Mu-opioid receptor selective superagonists produce prolonged respiratory depression

Synthetic opioids are increasingly challenging to combat the opioid epidemic and act primarily at opioid receptors, chiefly the G protein-coupled receptor (GPCR) m-opioid receptor (MOR), which signals through G protein-dependent and beta-arrestin pathways. Using a bioluminescence resonance energy transfer (BRET) system, we investigate GPCR-signaling profiles by synthetic nitazenes, which are known to cause overdose and death due to respiratory depression. We show that isotonitazene and its metabolite, N-desethyl isotonitazene, are very potent MOR-selective superagonists, surpassing both DAMGO G protein and beta-arrestin recruitment activity, which are properties distinct from other conventional opioids.
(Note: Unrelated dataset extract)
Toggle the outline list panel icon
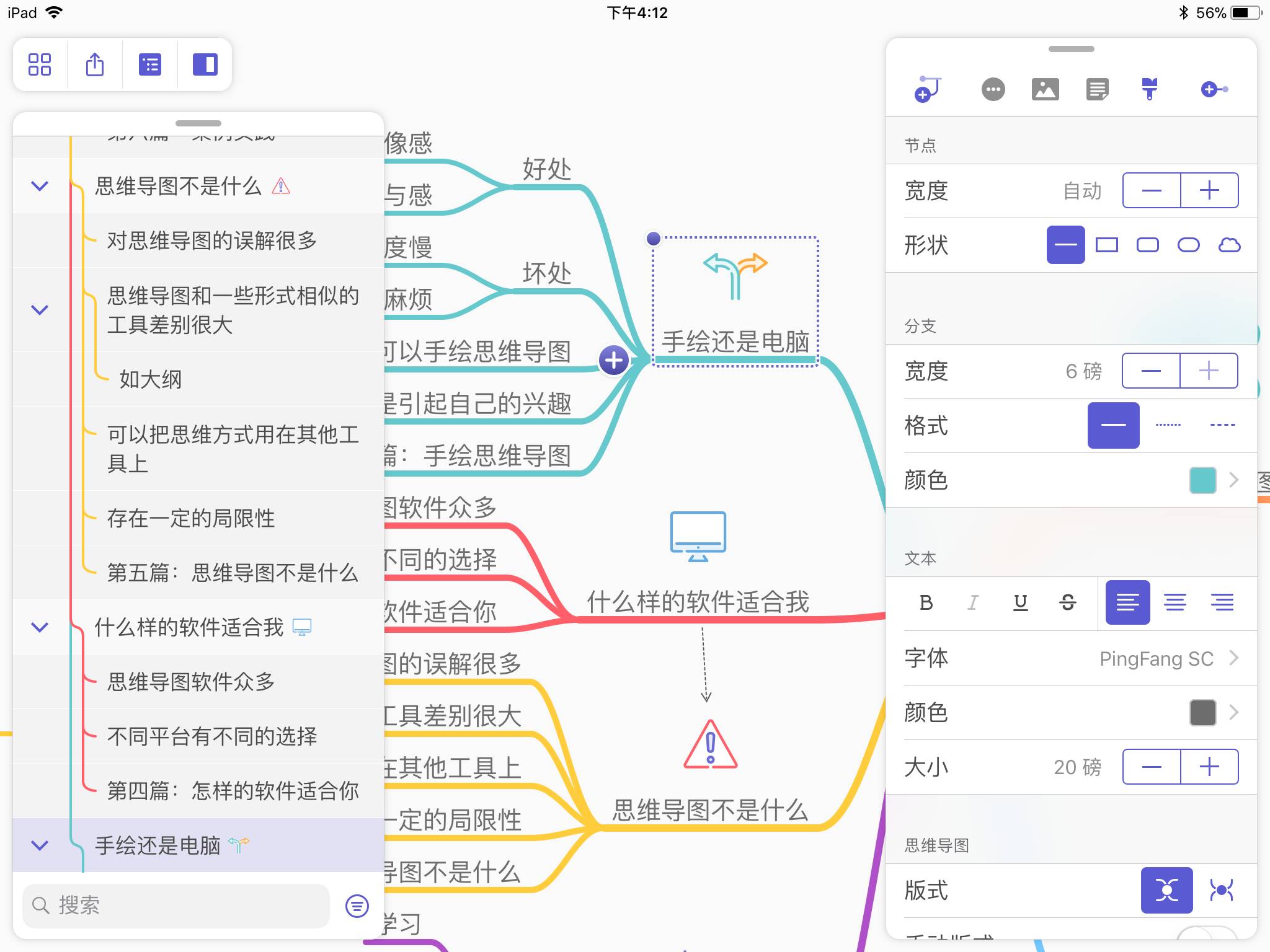 tap(149, 64)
Both isotonitazene and N-desethyl isotonitazene show high potency in mouse analgesia tail-flick assays, but N-desethyl isotonitazene shows longer -lasting respiratory depression compared to fentanyl. Overall, our results suggest that potent MOR-selective superagonists may be a pharmacological property predictive of prolonged respiratory depression resulting in fatal consequences and should be examined for future opioid analgesics.

Automated summary

Synthetic opioids, such as nitazenes, have been proven to be potent MOR-selective superagonists, exhibiting properties distinct from conventional opioids. These drugs cause overdose and death due to their prolonged respiratory depression effects. Therefore, it is necessary to examine the pharmacological properties of these substances for future development of opioid analgesics.